En ce mois de janvier 1979, les compagnons du défunt Président sont accaparés par la préparation du 4e congrès du FLN. Du vivant de Boumediene, son leadership ne souffrait aucune contestation. Mais au lendemain de sa disparition, et au-delà de Ia rivalité Yahiaoui – Bouteflika, des forces politiques font leur apparition en vue de se substituer au pôle présidentiel : d’une part, l’armée et la sécurité militaire, de l’autre, le parti du FLN qui se veut l’autorité morale de légitimation du pouvoir et du personnel politique.
Tout le monde se rend compte qu’il est indispensable, si l’on veut que le congrès se déroule sans accro, de régler au préalable le problème de la succession de Boumediene.
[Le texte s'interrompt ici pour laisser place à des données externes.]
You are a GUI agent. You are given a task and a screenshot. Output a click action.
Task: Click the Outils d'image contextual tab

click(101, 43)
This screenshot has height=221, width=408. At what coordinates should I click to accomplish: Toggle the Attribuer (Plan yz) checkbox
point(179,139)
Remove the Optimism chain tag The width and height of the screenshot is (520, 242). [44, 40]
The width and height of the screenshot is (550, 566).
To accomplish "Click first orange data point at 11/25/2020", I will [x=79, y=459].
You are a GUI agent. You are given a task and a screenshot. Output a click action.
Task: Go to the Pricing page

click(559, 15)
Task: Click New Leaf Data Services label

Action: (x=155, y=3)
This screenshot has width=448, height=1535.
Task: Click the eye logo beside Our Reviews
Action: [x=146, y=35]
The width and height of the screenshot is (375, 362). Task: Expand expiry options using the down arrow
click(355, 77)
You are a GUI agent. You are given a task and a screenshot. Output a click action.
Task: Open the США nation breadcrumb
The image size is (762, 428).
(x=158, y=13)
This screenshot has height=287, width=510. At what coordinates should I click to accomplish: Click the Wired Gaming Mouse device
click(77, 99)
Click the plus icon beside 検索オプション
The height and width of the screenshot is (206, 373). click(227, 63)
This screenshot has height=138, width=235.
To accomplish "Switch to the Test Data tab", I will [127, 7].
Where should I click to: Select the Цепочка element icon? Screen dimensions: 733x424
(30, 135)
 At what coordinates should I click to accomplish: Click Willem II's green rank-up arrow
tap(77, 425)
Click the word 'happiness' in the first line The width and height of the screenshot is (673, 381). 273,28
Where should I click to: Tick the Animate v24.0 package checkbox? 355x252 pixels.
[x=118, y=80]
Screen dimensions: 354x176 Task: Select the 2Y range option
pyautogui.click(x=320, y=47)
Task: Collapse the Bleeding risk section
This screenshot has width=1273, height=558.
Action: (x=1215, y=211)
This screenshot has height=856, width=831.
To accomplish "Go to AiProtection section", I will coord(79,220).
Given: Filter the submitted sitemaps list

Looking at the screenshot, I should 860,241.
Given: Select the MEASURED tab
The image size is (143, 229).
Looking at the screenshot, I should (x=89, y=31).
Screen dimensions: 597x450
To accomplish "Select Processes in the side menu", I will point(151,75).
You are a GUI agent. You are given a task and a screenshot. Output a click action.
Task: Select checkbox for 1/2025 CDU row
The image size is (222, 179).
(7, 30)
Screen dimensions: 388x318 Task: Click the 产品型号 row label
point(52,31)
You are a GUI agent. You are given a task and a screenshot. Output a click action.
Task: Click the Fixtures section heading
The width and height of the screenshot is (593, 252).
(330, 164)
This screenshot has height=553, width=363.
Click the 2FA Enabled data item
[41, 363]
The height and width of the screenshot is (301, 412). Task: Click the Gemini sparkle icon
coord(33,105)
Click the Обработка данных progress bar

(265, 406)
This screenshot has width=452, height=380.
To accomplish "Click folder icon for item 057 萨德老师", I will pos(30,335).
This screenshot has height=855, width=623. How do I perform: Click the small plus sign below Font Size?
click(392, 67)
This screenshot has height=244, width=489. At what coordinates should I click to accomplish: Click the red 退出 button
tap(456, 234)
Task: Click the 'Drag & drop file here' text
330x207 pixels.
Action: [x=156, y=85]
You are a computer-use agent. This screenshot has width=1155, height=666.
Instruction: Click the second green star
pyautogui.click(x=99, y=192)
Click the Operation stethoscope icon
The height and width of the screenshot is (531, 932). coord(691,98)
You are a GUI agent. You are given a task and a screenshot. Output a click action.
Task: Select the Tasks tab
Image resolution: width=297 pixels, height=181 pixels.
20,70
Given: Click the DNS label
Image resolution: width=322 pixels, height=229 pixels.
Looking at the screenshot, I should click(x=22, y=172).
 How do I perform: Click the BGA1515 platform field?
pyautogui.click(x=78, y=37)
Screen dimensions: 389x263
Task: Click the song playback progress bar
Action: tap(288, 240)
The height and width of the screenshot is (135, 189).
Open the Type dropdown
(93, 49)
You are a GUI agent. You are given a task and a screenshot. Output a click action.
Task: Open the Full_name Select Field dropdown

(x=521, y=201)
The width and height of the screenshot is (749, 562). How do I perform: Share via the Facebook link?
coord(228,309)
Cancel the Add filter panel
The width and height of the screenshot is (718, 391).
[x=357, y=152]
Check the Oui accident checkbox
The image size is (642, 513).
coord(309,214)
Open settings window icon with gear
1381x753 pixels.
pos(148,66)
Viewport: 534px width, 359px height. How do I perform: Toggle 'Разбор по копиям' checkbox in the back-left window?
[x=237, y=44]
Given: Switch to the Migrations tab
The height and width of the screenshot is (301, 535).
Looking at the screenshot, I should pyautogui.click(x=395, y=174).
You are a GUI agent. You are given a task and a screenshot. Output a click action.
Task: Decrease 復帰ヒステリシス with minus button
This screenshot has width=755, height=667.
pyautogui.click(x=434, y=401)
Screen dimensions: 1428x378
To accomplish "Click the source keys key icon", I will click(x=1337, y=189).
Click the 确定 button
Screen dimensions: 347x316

Pour les membres du Conseil de la Révolution, il ne fait pas I’ombre d’un doute que le successeur doit être désigné parmi eux. Au cours de leurs réunions quotidiennes, parmi les huit survivants de ce Conseil, deux affichent leurs prétentions : Mohamed Salah Yahiaoui, qui dirige l’appareil du FLN, et Abdelaziz Bouteflika, ministre des Affaires étrangères, qui se prévaut de son long compagnonnage avec Boumediene. Mais leurs pairs ne peuvent ou ne veulent les départager. Selon Merbah, deux soutiennent le premier (Chadli et Belhouchet) et deux autres appuient le second (Draia et Tayebi), tandis que Abdelghani et Bencherif refusent obstinément de prendre parti : le premier rejetant les deux candidatures, le second croyant pouvoir les coiffer.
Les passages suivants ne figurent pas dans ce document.